La loi pour la refondation de Mayotte
Une loi organique et une loi de programmation ont été adoptées afin de reconstruire Mayotte après le cyclone Chido, en décembre. Si ces textes sont très attendus par la population locale, plusieurs mesures de lutte contre l’immigration, dans la loi de programmation, sont dans le viseur des députés écologistes, insoumis et socialistes. Il s’agit notamment du durcissement des critères d’obtention d’un titre de séjour pour les parents étrangers d’enfants nés à Mayotte. Par ailleurs, un logement dit « informel » ne sera plus considéré comme un habitat permettant de demander le regroupement familial.
« Une disposition autorise la rétention administrative d’un étranger accompagné d’un mineur, ce qui est dérogatoire au droit commun, et c’est aussi une atteinte possible à l’intérêt supérieur de l’enfant », souligne Thibaud Mulier. Une censure de ce volet représenterait un camouflet pour Bruno Retailleau, qui a fait de la lutte contre l’immigration sa priorité.

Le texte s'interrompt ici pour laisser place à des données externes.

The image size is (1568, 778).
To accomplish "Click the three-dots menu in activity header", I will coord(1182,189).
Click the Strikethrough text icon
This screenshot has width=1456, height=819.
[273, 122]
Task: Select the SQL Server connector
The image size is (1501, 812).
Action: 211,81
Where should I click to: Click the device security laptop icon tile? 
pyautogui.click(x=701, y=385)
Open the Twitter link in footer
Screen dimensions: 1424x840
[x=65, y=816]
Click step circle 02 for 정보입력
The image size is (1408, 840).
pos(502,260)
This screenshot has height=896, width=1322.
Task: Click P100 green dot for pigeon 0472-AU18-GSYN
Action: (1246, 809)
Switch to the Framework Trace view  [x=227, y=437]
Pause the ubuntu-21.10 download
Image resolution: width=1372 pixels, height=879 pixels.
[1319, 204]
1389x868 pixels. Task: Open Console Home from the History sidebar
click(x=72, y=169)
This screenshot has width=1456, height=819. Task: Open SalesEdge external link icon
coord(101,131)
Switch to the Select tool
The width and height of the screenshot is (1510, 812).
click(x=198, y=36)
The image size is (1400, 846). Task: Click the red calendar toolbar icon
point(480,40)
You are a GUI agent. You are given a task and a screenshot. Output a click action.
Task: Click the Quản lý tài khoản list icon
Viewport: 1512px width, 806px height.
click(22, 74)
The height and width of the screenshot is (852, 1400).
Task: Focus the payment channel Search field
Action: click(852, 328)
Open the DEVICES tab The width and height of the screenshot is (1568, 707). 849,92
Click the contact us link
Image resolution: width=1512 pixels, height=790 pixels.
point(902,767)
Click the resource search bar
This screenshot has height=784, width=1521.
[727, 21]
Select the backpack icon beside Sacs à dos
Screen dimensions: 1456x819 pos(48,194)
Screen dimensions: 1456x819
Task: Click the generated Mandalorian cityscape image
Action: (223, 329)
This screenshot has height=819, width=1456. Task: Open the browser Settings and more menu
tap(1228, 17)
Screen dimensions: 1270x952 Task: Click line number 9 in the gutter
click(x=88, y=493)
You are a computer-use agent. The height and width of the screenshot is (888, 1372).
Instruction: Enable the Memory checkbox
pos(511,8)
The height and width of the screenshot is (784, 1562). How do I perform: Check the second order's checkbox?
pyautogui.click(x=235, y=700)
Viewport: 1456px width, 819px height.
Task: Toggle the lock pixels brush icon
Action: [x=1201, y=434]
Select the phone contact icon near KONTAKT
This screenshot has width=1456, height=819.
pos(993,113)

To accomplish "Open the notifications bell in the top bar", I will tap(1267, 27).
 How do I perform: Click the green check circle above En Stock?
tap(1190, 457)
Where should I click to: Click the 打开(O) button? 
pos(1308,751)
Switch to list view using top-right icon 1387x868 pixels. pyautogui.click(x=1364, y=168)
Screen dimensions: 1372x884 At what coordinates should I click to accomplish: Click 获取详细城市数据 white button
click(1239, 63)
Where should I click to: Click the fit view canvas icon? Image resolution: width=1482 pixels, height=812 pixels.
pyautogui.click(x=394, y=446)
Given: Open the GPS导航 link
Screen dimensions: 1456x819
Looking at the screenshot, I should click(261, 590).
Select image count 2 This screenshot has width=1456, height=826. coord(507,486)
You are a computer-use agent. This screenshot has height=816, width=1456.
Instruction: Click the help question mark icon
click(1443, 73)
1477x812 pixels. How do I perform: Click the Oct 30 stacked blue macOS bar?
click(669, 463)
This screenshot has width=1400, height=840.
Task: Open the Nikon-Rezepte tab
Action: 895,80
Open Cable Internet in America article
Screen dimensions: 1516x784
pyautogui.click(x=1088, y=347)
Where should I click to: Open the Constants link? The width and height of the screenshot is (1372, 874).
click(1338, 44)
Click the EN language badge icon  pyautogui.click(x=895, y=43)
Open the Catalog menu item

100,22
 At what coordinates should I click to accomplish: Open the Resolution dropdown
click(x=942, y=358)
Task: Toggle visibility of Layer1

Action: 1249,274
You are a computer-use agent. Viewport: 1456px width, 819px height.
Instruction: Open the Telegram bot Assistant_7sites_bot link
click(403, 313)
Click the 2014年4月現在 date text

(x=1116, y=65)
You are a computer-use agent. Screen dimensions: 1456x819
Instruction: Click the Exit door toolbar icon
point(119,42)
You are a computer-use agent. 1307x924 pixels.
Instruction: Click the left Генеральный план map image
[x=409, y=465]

La loi sur la rétention des étrangers jugés dangereux
Le ministre de l’Intérieur scrutera également avec attention la décision des Sages sur le texte adopté après le meurtre de Philippine, une étudiante de 19 ans dont le corps a été retrouvé dans le bois de Boulogne en 2024. La proposition de loi permet d’allonger la durée de rétention d’étrangers jugés dangereux, de 90 jours actuellement jusqu’à 210 jours.
Bruno Retailleau a salué « une avancée majeure » mais la gauche et des associations dénoncent un texte « démagogue », « qui affaiblit notre État de droit ». Le texte intègre également le placement en rétention de certains demandeurs d’asile « dont le comportement constitue une menace à l’ordre public ». Ces mesures avaient été largement censurées lors de la précédente loi immigration.